The below function is a simple example of creating a temporary UDF.

CREATE TEMP FUNCTION multiplyInputs(x FLOAT64, y FLOAT64)
RETURNS FLOAT64
LANGUAGE js AS r"""
return x*y;
""";

WITH numbers AS
(SELECT 1 AS x, 5 as y
UNION ALL
SELECT 2 AS x, 10 as y
UNION ALL
SELECT 3 as x, 15 as y)
SELECT x, y, multiplyInputs(x, y) as product
FROM numbers;

Package Existing NPM library

  • We will package credit card generator npm library using webpack.
  • Create a card-number-generator folder and install the creditcard-generator library. Create webpack config file to create webpack file.
mkdir card-number-generator
cd card-number-generator/
npm install --save creditcard-generator
touch webpack.config.js
view raw gistfile1.txt hosted with ❤ by GitHub
  • We need to edit webpack.config.js and mention about entry point for the library and output path.
const path = require('path');
module.exports = {
entry: './node_modules/creditcard-generator/index.js',
output: {
path: path.resolve(__dirname, 'dist'),
filename: 'creditcard-generator.js',
library: "webpackNumbers",
},
};
  • Run below command will generate webpack file at card-number-generator/dist/main.js
    npx webpack --config webpack.config.js
    view raw webpack.sh hosted with ❤ by GitHub
  • After packaging, we will upload the packaged file to the google cloud storage bucket.

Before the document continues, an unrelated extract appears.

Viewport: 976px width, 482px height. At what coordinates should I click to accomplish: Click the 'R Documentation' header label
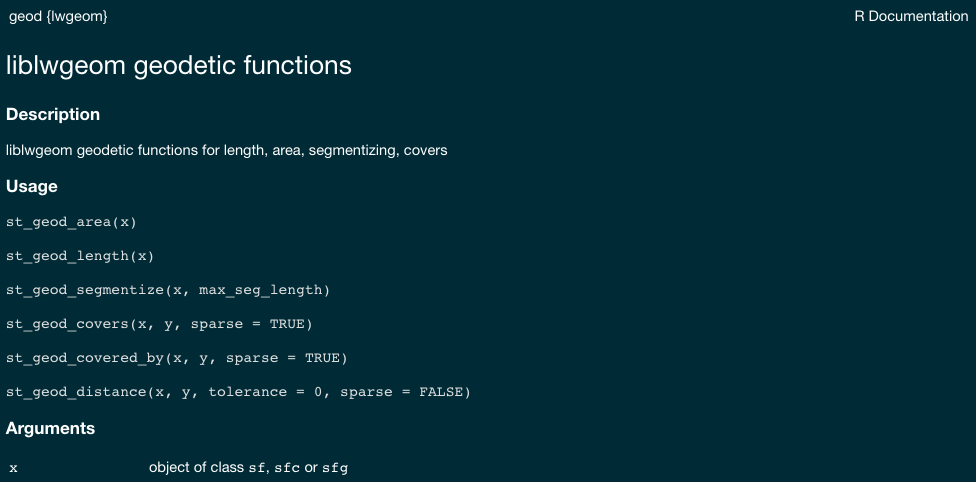[911, 17]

Using Packaged NPM library In BigQuery UDF

  • We will use packaged npm credit card generator library in our Javascript UDF by passing it as OPTIONS parameter.
  • We will use one of the methods called GenCC(“Amex”)
/*
Temp FN: 2 -> get_rand_card_number
*/
CREATE TEMP FUNCTION get_rand_card_number()
RETURNS STRING
LANGUAGE js
OPTIONS (
library=["gs://bq_udf_library/main.js"]
)
AS r"""
return creditcard_generator.GenCC("Amex");
""";
view raw udf_2.sql hosted with ❤ by GitHub
  • We will also create another UDF just to generate a random customer id.
/*
Temp FN: 1 -> get_rand_id
*/
CREATE TEMP FUNCTION get_rand_id()
RETURNS STRING
LANGUAGE js
AS r"""
return 'xxxxxxxx-xxxx-4xxx-yxxx-xxxxxxxxxxxx'.replace(/[xy]/g, function(c) {
var r = Math.random() * 4 | 0, v = c == 'x' ? r : (r & 0x3 | 0x8);
return v.toString(4);
});
""";
view raw udf_1.sql hosted with ❤ by GitHub
  • Now we can use the above two udfs to generate our table with customer_id and credit card number. Additionally, in order to generate N numbers of rows, we can use any public or authorized table with LIMIT.
  • In the below query, we are using bigquery public dataset to generate 100 records.
CREATE OR REPLACE TABLE `avid-subject-309421.bq_test.sample_data_1`
AS
SELECT
get_rand_id() as unique_id,
get_rand_card_number() as credit_card_number
FROM
`bigquery-public-data.google_trends.top_terms` LIMIT 100
  • Let’s summarize all the information and our entire code looks like below
/*
Temp FN: 1 -> get_rand_id
*/
CREATE TEMP FUNCTION get_rand_id()
RETURNS STRING
LANGUAGE js
AS r"""
return 'xxxxxxxx-xxxx-4xxx-yxxx-xxxxxxxxxxxx'.replace(/[xy]/g, function(c) {
var r = Math.random() * 4 | 0, v = c == 'x' ? r : (r & 0x3 | 0x8);
return v.toString(4);
});
""";
/*
Temp FN: 2 -> get_rand_card_number
*/
CREATE TEMP FUNCTION get_rand_card_number()
RETURNS STRING
LANGUAGE js
OPTIONS (
library=["gs://bq_udf_library/main.js"]
)
AS r"""
return creditcard_generator.GenCC("Amex");
""";
CREATE OR REPLACE TABLE `avid-subject-309421.bq_test.sample_data_1`
AS
SELECT
get_rand_id() as unique_id,
get_rand_card_number() as credit_card_number
FROM
`bigquery-public-data.google_trends.top_terms` LIMIT 100

if you execute the above query it will generate 100 records as shown below.

Conclusion

This blog only covers the surface area and shows what’s possible when you use javascript UDF with the existing NPM library. It's a whole new world for the ELT paradigm. Please do share your experience about using UDF and NPM libraries in the comment section.

Comments

Popular posts from this blog

What is advertised.listeners in Kafka?

This is the title of the webpage! Hi guys,  Today we gonna talk about Kafka Broker Properties. More Specifically, advertised.listeners property. If you have seen the server.properties file in Kafka there are two properties with listener settings. #listeners=PLAINTEXT://:9092 #advertised.listeners=PLAINTEXT://your.host.name:9092 why the hell we need two listeners for our broker? usually, Kafka brokers talk to each other and register themselves in zookeeper using listeners property. So for all internal cluster communication happens over what you set in listeners property. But if you have a complex network, for example, consider if your cluster is on the cloud which has an internal network and also external IP on which rest of the work can connect to your cluster, in that case, you have to set advertised.listeners property with {EXTERNAL_IP}://{EXTERNAL_PORT}. For Example, If Internal IP is 10.168.4.9 and port is 9092 and External IP is...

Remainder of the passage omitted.